When a vessel sinks the ferrous materials that make up its structure or contents or armaments begin to change chemically. During this process any objects close to these materials are enveloped and bonded together into large masses known as concretions.
From the earliest days of the excavation two large concretions were very evident in the north and south of the site. Both clearly contained many artifacts including ships' rigging, tool handles, muskets and, dominating the northern concretion, two large cauldrons. Late in the summer of 1996, using a tool chest of large hammers, masonry chisels, pry bars and a small, pneumatic hammer several exposed muskets and one cauldron were successfully removed from the concretion in the north.
Removing these particularly interesting artifacts protected them from potential damage during the ongoing excavation and the danger of ice damage posed by the on come of winter. The process of their removal however risked damage to other artifacts hidden in the body of the concretion.
Early in the 1997 excavation two concreted muskets on the west side of the site were freed by less aggressive means. Loose and partly concreted materials surrounding the objects were removed by dredge and judicious use of a small pry bar. This left the muskets and main body of the concretion elevated on three slender pedestals that extended to the sterile, clay layer below. A gentle sideways push sufficed to sever these connections and freed the muskets for lifting. Subsequent examination of the concretion revealed a number of artifacts including a wooden cup or bowl embedded in the matrix, strong encouragement for the recovery of the remaining concretions as a whole or at least in large pieces.

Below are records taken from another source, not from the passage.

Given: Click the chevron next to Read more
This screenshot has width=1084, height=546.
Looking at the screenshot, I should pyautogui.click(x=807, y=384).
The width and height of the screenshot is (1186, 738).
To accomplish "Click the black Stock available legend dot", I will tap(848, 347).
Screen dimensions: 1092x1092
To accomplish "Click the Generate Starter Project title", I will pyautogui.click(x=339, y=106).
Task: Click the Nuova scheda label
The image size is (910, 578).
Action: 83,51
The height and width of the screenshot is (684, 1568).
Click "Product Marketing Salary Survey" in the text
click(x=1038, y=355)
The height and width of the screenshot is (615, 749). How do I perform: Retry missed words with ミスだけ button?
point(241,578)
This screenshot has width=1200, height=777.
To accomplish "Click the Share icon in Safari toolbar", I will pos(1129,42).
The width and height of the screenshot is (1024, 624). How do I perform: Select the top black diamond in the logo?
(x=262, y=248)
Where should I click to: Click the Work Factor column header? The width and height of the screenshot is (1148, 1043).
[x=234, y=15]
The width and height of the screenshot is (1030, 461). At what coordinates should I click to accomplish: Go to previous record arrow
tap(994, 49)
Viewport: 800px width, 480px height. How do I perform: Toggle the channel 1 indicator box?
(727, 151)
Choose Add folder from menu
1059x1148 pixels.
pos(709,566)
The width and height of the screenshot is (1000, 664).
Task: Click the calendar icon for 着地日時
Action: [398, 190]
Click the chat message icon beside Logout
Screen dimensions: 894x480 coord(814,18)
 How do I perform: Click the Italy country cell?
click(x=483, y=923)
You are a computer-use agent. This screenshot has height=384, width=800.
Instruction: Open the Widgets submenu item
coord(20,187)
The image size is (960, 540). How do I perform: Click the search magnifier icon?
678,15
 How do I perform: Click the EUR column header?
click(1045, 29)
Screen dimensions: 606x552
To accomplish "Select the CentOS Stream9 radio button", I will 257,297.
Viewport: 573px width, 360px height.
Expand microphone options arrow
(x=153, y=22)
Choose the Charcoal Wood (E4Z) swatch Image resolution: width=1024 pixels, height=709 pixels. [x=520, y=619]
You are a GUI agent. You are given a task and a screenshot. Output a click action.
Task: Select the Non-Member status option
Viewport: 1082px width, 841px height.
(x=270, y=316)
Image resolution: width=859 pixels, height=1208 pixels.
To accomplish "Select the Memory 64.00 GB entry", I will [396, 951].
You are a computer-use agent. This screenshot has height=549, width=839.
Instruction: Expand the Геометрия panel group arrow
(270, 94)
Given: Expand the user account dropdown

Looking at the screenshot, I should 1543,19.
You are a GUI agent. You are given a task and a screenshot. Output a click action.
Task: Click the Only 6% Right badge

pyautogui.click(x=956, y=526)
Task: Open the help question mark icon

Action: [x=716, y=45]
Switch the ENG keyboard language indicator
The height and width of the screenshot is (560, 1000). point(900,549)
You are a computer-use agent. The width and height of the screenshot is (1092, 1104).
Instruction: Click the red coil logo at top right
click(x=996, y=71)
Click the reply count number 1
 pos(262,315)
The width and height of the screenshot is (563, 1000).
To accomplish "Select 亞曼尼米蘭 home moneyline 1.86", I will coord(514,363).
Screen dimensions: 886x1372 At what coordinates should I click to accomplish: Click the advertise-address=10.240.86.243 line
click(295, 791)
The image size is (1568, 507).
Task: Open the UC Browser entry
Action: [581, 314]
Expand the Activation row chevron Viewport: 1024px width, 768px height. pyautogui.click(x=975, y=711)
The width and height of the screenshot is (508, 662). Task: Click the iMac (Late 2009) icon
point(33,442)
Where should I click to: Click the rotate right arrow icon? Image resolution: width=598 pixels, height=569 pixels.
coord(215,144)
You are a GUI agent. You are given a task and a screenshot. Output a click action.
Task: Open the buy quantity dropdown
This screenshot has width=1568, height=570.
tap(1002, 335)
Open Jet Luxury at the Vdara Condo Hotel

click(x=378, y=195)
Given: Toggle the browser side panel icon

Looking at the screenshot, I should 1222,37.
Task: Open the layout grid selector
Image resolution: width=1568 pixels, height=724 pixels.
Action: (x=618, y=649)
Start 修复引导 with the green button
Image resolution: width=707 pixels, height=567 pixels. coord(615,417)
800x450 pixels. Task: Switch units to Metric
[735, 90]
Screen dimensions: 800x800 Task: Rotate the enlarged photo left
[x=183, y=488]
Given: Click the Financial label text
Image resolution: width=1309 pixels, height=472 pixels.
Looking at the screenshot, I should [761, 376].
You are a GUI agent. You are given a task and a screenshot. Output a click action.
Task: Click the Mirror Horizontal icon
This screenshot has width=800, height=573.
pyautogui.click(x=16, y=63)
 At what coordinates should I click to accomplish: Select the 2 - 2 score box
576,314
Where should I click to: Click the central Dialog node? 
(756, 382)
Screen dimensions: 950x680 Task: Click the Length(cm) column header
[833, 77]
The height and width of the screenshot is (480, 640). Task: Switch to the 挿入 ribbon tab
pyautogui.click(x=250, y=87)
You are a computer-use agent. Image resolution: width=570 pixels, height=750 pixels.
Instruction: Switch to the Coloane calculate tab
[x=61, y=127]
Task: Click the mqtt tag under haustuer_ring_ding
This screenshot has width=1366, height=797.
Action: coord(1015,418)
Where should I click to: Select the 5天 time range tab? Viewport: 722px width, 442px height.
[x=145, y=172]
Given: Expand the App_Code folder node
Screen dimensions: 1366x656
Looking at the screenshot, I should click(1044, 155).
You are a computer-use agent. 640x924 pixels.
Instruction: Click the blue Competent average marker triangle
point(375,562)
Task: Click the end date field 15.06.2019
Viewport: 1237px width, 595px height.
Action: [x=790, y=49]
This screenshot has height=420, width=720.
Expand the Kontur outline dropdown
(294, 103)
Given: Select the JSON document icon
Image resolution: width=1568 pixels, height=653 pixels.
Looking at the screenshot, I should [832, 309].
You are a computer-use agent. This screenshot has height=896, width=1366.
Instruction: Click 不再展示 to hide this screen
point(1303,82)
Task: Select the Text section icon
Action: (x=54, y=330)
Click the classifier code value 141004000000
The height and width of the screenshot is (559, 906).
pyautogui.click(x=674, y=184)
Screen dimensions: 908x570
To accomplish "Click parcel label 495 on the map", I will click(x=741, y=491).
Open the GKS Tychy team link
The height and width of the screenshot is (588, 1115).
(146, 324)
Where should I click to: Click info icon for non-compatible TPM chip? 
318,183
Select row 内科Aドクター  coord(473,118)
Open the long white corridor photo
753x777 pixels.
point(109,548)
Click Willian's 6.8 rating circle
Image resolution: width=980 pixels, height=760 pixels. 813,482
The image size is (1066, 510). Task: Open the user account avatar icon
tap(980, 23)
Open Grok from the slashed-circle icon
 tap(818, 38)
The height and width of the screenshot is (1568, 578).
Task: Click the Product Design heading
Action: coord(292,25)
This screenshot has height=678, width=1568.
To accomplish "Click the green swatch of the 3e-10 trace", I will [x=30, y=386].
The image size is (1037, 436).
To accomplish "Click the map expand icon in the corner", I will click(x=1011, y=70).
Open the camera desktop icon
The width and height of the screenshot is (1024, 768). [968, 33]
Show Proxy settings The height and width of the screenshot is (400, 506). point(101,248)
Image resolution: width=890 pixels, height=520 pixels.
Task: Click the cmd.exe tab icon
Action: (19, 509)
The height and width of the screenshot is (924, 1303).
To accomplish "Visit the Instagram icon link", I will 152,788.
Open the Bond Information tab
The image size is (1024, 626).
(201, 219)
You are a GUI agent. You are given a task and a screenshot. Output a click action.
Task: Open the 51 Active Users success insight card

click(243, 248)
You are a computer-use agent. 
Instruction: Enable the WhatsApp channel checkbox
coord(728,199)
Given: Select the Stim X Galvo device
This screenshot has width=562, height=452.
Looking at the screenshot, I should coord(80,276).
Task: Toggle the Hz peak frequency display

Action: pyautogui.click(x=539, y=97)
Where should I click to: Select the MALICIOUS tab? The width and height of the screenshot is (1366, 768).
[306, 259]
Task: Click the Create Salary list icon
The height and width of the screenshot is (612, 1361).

The recognition that these concretions were directly supported by the sterile clay layer or above it on stalactite-like formations was the key to their removal in manageable chunks. As the excavation proceeded up to and under each concretion the pneumatic hammer would be used to score along a line across the top much like a mason scores a brick before cutting it. The location of the scored line would be determined by the location of visible artifacts within the concretion and the size of the resulting piece. The remaining material beneath the concretion would be removed, any supporting structure severed and the concretion would break along the selected line under its own weight. The actual sizes of the individual pieces varied but a rough average dimension would be 1 metre long by 70 cm. wide by 40 cm. thick weighing 75 kilograms.
Once loose the piece would be prepared for lifting. Five centimeter wide nylon straps were slung under and around the concretion and attached to lift bags which, when inflated from a divers air bottle, provided approximately 25 kilograms of buoyant, lifting force each. Most of the pieces required 3 lift bags but were easily maneuvered out of the excavation grid by one diver and brought to rest on the bottom under and beside the dive tender Red Bay. Utilizing the on board lifting boom, block and tackle and the muscles provided by the volunteers and crew, the pieces were slowly raised until clear of the water. Our Zodiac, fitted with a platform constructed from pieces of the ladders used to raise the hull timbers earlier, was then swung underneath and the concretion fragment was lowered onto the platform. After being secured to the platform and draped with sea water soaked towels, the concretions were transported to shore and the basins at the laboratory.
Using this technique the large concretions were freed and raised in ten main pieces. The remaining cauldron was recovered intact and complete with some of the bricks that presumably formed part of the hearth, a piece weighing roughly 125 kilograms.